» **What is required**: In the records, update the lines from the line with "goal difference header" to the line with "(x=601, y=696)", replacing "Viewport" with "Window" and leaving everything else unchanged. Give only those lines.

--------

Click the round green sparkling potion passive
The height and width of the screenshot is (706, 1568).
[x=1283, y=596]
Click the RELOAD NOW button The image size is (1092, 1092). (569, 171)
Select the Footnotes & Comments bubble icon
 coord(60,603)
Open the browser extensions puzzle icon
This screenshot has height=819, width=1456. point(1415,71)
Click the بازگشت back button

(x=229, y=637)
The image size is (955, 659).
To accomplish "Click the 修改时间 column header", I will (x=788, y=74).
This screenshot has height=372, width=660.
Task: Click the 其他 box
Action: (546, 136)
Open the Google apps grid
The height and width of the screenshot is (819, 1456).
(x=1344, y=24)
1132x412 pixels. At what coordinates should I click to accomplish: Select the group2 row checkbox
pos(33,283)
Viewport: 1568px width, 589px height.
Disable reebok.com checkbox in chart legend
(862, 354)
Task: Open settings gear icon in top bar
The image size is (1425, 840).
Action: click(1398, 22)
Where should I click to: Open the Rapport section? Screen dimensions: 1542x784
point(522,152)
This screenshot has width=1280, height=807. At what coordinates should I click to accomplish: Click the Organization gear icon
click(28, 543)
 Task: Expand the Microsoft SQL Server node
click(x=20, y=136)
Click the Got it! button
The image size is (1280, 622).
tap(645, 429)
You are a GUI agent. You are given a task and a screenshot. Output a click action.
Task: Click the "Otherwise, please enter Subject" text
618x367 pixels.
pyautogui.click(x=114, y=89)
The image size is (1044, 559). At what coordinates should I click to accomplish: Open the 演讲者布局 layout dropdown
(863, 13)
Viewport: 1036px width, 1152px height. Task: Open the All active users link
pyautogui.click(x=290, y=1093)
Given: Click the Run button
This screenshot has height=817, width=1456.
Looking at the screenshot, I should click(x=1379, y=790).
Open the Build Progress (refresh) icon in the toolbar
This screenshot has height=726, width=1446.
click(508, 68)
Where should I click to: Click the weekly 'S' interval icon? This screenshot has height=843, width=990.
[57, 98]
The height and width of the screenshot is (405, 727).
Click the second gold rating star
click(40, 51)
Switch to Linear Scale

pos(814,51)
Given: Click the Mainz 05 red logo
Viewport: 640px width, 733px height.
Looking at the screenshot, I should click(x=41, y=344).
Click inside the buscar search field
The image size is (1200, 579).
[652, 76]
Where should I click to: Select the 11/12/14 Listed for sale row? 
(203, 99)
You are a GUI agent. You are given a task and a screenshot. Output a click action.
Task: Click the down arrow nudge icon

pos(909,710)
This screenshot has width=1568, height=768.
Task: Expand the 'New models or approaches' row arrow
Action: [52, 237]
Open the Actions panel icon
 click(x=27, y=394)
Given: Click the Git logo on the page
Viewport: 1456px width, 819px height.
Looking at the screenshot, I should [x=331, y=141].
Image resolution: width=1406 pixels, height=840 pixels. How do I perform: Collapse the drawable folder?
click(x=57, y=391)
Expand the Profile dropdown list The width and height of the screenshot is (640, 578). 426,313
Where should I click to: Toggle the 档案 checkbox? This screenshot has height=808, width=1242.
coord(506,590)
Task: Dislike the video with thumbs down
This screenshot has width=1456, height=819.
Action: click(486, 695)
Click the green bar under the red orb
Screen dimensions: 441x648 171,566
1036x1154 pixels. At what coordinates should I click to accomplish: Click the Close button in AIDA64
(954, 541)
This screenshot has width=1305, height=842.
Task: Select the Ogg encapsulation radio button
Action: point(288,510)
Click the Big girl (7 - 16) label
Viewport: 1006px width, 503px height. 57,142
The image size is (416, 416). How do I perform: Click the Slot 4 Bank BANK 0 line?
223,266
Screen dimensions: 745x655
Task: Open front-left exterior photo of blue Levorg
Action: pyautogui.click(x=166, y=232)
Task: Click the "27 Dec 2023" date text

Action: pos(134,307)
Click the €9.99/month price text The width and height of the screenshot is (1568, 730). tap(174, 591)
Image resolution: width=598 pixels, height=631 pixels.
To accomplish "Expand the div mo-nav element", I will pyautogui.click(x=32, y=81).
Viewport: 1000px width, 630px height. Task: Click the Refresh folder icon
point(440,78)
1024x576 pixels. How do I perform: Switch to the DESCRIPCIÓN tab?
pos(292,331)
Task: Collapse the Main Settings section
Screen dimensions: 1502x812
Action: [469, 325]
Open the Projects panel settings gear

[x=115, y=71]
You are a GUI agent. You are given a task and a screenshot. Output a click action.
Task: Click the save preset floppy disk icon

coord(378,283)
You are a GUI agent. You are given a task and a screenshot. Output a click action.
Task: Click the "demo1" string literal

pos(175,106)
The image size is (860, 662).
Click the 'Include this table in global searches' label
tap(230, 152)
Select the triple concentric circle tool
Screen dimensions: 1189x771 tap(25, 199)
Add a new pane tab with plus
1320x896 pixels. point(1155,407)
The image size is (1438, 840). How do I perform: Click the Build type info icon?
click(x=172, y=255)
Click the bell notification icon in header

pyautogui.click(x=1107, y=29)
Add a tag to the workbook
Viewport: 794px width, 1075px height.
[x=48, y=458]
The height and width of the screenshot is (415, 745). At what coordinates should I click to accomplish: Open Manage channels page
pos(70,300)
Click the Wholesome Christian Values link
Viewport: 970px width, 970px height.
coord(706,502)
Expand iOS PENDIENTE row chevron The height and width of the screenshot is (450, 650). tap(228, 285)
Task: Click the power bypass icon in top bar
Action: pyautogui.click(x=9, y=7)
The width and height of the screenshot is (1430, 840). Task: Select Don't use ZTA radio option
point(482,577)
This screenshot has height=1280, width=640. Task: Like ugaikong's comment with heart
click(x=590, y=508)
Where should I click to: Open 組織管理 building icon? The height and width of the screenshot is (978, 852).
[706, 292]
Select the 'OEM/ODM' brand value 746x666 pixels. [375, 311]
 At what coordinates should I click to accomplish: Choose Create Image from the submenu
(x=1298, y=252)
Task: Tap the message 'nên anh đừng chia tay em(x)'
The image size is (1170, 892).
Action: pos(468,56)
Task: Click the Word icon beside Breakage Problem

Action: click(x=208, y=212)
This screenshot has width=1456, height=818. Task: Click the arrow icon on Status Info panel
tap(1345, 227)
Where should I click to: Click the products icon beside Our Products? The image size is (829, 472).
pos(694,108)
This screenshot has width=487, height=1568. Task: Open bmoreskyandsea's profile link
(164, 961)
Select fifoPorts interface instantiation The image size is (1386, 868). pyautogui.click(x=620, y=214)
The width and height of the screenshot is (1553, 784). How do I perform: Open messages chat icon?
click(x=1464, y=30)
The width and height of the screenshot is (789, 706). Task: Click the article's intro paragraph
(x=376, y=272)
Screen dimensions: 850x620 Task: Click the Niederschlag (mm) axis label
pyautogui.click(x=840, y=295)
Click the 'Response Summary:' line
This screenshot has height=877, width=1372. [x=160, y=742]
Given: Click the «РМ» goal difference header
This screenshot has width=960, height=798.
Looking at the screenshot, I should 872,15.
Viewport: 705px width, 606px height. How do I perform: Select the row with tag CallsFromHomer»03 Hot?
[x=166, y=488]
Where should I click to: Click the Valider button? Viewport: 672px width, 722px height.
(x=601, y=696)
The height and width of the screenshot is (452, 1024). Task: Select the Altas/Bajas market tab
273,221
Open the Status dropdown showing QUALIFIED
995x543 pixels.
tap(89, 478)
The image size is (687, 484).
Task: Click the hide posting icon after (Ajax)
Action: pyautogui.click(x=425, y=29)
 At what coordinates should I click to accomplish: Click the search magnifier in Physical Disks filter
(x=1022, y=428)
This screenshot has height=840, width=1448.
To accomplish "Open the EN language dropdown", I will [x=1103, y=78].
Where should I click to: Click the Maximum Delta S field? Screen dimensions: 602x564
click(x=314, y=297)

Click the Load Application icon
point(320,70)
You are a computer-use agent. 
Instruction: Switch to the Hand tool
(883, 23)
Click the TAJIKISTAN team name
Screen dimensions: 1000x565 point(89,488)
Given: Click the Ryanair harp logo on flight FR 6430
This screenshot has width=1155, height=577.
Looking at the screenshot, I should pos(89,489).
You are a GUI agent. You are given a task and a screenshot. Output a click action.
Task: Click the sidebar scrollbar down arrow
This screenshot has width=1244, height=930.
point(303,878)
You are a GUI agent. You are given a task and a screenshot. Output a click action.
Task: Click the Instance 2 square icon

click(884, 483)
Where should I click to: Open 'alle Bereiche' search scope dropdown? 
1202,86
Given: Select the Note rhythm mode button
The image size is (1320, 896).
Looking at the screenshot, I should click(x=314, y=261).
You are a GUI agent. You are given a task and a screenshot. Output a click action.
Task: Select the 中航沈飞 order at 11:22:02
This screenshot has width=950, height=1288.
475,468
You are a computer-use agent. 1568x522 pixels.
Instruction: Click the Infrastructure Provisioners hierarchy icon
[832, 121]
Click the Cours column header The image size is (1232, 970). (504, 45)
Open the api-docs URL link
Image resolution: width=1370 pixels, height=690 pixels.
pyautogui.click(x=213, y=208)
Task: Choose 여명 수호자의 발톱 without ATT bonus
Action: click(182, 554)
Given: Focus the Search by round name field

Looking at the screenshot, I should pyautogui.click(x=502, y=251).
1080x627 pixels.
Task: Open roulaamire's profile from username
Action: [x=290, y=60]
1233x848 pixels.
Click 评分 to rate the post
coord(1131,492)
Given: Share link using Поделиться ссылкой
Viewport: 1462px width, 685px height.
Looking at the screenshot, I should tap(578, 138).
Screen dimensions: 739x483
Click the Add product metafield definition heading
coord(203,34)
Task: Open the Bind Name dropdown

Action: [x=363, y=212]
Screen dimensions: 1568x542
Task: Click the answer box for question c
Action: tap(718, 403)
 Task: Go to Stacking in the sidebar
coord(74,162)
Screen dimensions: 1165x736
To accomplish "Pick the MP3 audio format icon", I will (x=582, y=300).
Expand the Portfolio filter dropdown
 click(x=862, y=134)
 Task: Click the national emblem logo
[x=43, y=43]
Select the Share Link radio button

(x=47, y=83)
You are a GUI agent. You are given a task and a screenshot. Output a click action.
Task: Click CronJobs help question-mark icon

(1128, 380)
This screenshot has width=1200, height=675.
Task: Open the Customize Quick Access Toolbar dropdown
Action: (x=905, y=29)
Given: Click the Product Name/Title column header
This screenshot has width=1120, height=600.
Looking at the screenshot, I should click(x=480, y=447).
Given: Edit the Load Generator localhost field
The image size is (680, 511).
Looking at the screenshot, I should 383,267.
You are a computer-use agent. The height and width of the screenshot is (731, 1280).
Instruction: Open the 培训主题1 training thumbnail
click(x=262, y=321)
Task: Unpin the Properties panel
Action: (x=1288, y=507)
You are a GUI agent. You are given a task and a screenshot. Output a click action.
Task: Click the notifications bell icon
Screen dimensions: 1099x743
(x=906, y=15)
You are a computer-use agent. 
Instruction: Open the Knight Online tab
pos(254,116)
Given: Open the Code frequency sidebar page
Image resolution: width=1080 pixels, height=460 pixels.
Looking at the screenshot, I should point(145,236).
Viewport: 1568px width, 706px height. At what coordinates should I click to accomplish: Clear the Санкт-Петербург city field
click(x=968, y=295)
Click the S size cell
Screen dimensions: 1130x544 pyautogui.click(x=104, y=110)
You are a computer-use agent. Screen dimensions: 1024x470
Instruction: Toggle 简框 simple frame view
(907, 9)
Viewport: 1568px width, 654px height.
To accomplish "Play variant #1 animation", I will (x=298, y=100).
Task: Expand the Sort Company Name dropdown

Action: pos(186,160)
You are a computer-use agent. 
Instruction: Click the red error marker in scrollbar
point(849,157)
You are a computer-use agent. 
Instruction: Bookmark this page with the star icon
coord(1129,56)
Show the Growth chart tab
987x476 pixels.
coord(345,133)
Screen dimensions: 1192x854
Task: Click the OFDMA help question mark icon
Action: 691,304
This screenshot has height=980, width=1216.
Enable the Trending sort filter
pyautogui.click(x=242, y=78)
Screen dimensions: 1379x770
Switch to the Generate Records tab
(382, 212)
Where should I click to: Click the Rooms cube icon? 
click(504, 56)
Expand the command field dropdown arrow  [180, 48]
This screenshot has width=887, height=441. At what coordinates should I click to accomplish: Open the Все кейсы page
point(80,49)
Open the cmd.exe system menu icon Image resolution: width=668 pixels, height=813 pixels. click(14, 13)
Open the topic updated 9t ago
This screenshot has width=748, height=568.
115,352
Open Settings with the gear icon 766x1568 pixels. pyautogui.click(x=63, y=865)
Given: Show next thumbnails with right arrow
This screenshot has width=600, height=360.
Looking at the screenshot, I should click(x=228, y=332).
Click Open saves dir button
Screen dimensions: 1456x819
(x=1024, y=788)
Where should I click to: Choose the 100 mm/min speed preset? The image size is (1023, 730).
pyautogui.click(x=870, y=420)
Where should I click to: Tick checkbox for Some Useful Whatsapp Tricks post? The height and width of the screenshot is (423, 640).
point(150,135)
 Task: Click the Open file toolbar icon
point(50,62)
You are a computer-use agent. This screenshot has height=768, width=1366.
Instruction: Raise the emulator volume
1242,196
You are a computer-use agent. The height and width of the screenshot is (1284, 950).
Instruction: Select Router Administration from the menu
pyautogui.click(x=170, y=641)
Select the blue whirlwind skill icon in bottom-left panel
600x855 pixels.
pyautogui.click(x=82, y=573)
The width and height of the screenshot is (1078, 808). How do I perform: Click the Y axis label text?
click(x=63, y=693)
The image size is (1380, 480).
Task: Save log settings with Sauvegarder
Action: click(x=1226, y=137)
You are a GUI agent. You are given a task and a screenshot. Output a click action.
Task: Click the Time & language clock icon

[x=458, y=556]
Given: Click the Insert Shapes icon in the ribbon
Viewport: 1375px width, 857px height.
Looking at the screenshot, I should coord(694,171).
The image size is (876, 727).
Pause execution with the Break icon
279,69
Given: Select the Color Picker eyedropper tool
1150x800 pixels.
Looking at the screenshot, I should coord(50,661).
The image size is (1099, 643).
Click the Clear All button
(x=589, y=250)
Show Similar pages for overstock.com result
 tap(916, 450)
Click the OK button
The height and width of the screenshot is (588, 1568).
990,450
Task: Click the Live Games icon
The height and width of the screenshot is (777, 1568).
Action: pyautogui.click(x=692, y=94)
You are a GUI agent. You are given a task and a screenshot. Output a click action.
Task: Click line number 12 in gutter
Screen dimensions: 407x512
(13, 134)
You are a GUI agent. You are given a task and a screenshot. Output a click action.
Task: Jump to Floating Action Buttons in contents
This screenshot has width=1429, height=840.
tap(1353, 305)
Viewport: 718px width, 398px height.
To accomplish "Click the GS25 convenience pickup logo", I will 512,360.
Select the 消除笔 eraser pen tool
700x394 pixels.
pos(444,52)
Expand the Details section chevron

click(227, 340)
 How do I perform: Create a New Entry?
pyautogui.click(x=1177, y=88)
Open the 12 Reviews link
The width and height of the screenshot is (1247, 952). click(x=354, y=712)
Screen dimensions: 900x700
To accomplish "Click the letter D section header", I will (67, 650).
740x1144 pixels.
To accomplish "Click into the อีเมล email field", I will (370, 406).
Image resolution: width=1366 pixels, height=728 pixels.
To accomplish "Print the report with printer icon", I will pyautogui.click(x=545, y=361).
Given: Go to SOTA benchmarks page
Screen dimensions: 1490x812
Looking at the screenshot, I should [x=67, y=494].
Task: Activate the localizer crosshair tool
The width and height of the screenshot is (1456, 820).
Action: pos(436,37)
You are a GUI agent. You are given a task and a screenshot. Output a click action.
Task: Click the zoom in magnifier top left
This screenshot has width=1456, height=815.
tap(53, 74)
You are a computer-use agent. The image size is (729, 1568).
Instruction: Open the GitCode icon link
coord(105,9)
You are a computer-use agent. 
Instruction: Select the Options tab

--------

» **Written reply**:
Given: Click the «РМ» goal difference header
This screenshot has width=960, height=798.
Looking at the screenshot, I should 872,15.
Window: 705px width, 606px height. How do I perform: Select the row with tag CallsFromHomer»03 Hot?
[x=166, y=488]
Where should I click to: Click the Valider button? Window: 672px width, 722px height.
(x=601, y=696)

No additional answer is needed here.